● Exercise requirements
Please set down each line of the material exactly.

┌──

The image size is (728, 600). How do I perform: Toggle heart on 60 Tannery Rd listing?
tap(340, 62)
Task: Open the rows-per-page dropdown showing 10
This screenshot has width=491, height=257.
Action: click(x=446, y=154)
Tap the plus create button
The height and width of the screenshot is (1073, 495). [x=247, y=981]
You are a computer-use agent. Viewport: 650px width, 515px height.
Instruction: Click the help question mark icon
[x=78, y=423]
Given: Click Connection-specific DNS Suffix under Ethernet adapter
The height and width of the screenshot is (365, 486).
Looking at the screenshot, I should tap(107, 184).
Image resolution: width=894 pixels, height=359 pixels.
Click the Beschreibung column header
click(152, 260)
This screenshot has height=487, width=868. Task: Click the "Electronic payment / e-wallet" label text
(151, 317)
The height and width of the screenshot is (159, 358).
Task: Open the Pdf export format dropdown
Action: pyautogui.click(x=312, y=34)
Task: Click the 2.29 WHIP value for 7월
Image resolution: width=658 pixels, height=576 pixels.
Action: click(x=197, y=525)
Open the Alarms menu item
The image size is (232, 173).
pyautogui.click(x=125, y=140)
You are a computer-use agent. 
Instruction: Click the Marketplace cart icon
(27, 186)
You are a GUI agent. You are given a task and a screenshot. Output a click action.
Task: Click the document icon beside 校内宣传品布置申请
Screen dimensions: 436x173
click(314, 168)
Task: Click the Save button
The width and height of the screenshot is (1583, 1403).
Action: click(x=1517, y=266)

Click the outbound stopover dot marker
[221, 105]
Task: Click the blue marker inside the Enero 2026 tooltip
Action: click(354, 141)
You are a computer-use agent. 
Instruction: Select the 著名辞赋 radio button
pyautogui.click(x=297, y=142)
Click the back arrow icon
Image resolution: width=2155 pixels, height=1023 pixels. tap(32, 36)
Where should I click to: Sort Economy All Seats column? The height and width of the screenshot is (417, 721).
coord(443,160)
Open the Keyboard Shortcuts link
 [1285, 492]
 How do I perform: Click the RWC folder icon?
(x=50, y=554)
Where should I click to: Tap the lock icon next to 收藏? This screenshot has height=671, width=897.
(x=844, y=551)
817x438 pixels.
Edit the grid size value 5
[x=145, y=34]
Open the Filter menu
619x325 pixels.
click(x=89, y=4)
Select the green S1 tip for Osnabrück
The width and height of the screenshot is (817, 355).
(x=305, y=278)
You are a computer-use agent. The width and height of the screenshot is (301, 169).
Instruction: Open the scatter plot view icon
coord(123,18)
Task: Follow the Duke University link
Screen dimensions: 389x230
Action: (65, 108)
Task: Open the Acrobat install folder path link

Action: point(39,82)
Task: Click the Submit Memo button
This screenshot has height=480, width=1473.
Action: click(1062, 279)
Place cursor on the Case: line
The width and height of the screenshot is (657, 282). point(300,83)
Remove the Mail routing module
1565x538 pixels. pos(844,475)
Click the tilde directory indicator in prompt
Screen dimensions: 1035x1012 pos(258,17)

└──

● Response area
The image size is (728, 600). How do I perform: Toggle heart on 60 Tannery Rd listing?
tap(340, 62)
Task: Open the rows-per-page dropdown showing 10
This screenshot has width=491, height=257.
Action: click(x=446, y=154)
Tap the plus create button
The height and width of the screenshot is (1073, 495). [x=247, y=981]
You are a computer-use agent. Viewport: 650px width, 515px height.
Instruction: Click the help question mark icon
[x=78, y=423]
Given: Click Connection-specific DNS Suffix under Ethernet adapter
The height and width of the screenshot is (365, 486).
Looking at the screenshot, I should tap(107, 184).
Image resolution: width=894 pixels, height=359 pixels.
Click the Beschreibung column header
click(152, 260)
This screenshot has height=487, width=868. Task: Click the "Electronic payment / e-wallet" label text
(151, 317)
The height and width of the screenshot is (159, 358).
Task: Open the Pdf export format dropdown
Action: pyautogui.click(x=312, y=34)
Task: Click the 2.29 WHIP value for 7월
Image resolution: width=658 pixels, height=576 pixels.
Action: click(x=197, y=525)
Open the Alarms menu item
The image size is (232, 173).
pyautogui.click(x=125, y=140)
You are a computer-use agent. 
Instruction: Click the Marketplace cart icon
(27, 186)
You are a GUI agent. You are given a task and a screenshot. Output a click action.
Task: Click the document icon beside 校内宣传品布置申请
Screen dimensions: 436x173
click(314, 168)
Task: Click the Save button
The width and height of the screenshot is (1583, 1403).
Action: click(x=1517, y=266)

Click the outbound stopover dot marker
[221, 105]
Task: Click the blue marker inside the Enero 2026 tooltip
Action: click(354, 141)
You are a computer-use agent. 
Instruction: Select the 著名辞赋 radio button
pyautogui.click(x=297, y=142)
Click the back arrow icon
Image resolution: width=2155 pixels, height=1023 pixels. tap(32, 36)
Where should I click to: Sort Economy All Seats column? The height and width of the screenshot is (417, 721).
coord(443,160)
Open the Keyboard Shortcuts link
 [1285, 492]
 How do I perform: Click the RWC folder icon?
(x=50, y=554)
Where should I click to: Tap the lock icon next to 收藏? This screenshot has height=671, width=897.
(x=844, y=551)
817x438 pixels.
Edit the grid size value 5
[x=145, y=34]
Open the Filter menu
619x325 pixels.
click(x=89, y=4)
Select the green S1 tip for Osnabrück
The width and height of the screenshot is (817, 355).
(x=305, y=278)
You are a computer-use agent. The width and height of the screenshot is (301, 169).
Instruction: Open the scatter plot view icon
coord(123,18)
Task: Follow the Duke University link
Screen dimensions: 389x230
Action: (65, 108)
Task: Open the Acrobat install folder path link

Action: point(39,82)
Task: Click the Submit Memo button
This screenshot has height=480, width=1473.
Action: click(1062, 279)
Place cursor on the Case: line
The width and height of the screenshot is (657, 282). point(300,83)
Remove the Mail routing module
1565x538 pixels. pos(844,475)
Click the tilde directory indicator in prompt
Screen dimensions: 1035x1012 pos(258,17)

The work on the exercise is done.